--- WHAT IS NEEDED ---
Each entry must come back word for word; drop the images as you go.

--- DATA FOR THIS EXERCISE ---
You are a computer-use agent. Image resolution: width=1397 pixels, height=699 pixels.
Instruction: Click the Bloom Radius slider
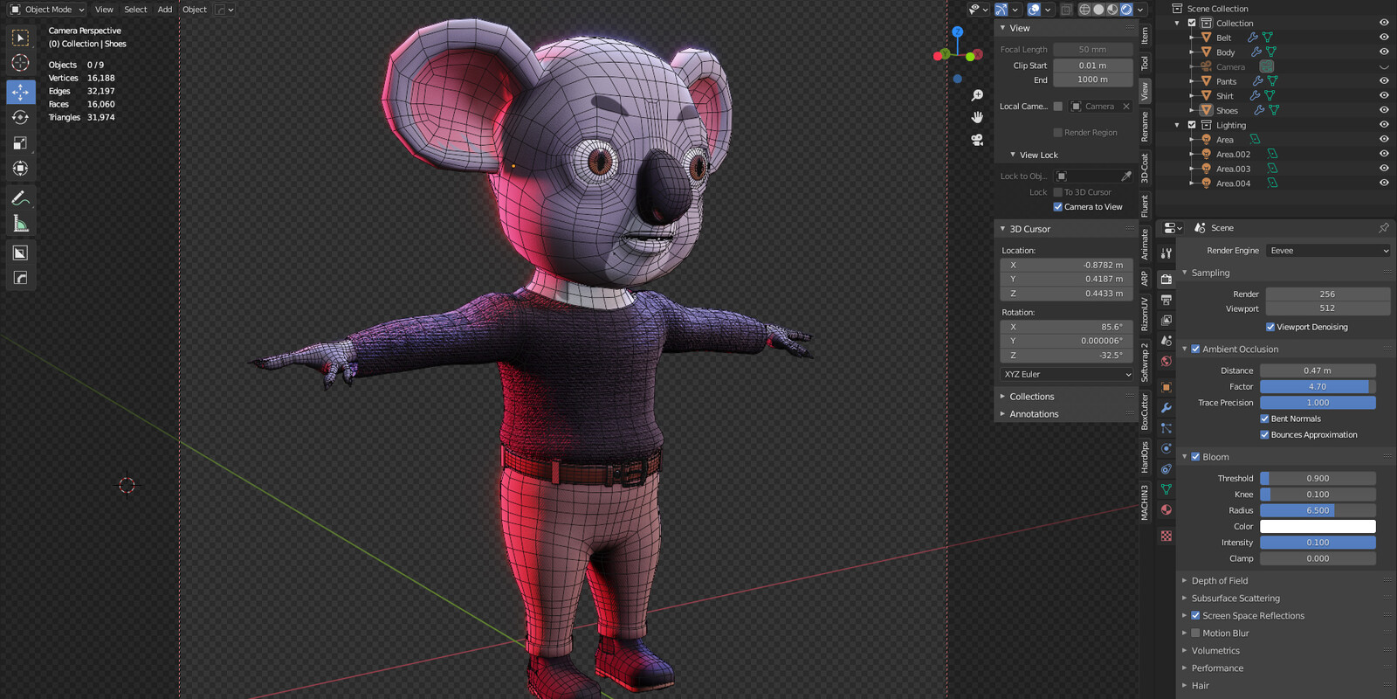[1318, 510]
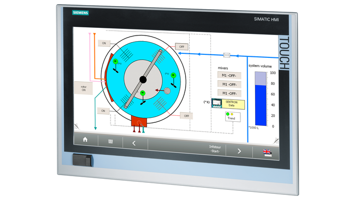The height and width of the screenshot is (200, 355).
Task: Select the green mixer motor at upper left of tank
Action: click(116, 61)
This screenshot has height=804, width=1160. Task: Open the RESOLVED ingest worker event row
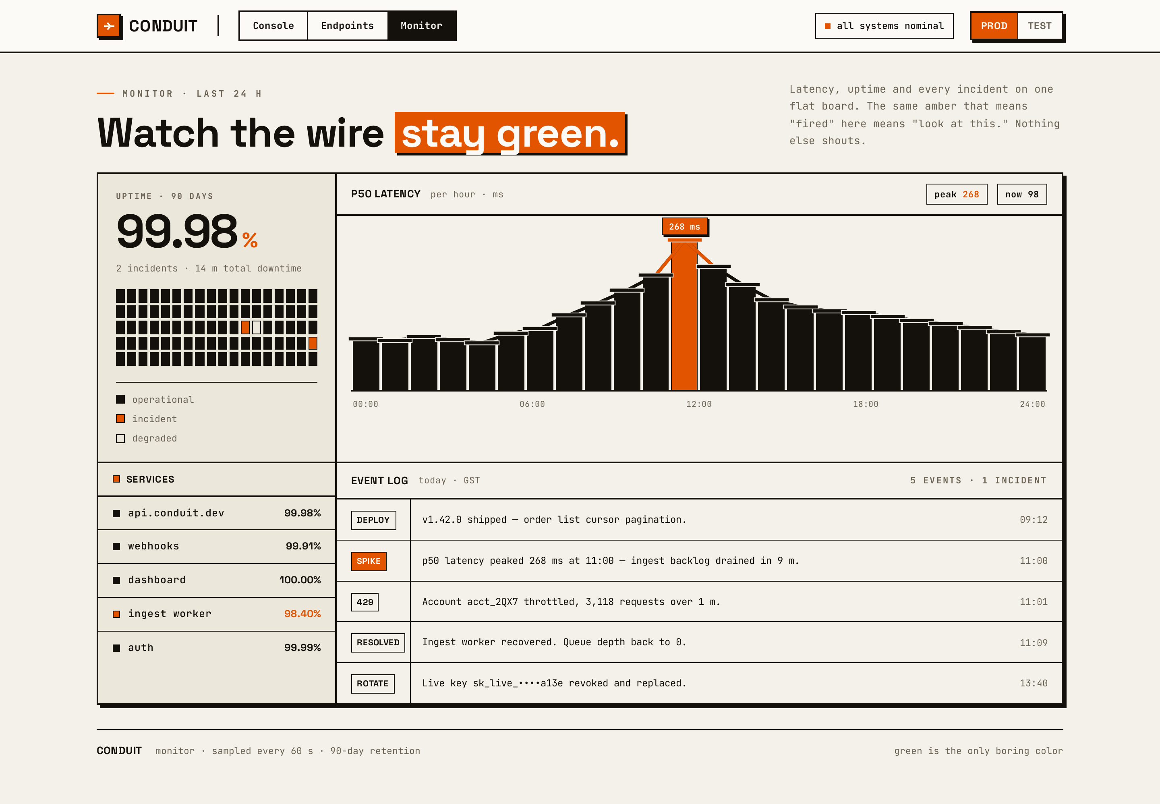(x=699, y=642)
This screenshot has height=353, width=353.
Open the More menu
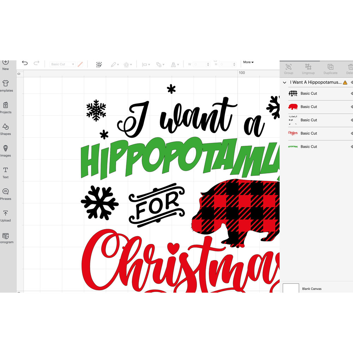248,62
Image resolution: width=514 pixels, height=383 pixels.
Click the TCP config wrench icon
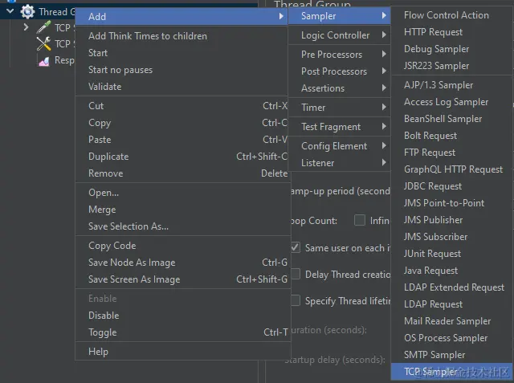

--- RESPONSE ---
You are a computer-use agent. Image resolution: width=1397 pixels, height=699 pixels.
Instruction: Click the Bloom Radius slider
[1318, 510]
The height and width of the screenshot is (200, 355).
Task: Select the green mixer motor at upper left of tank
Action: click(116, 61)
This screenshot has height=804, width=1160. Task: Open the RESOLVED ingest worker event row
(x=699, y=642)
This screenshot has height=353, width=353.
Open the More menu
248,62
Image resolution: width=514 pixels, height=383 pixels.
Click the TCP config wrench icon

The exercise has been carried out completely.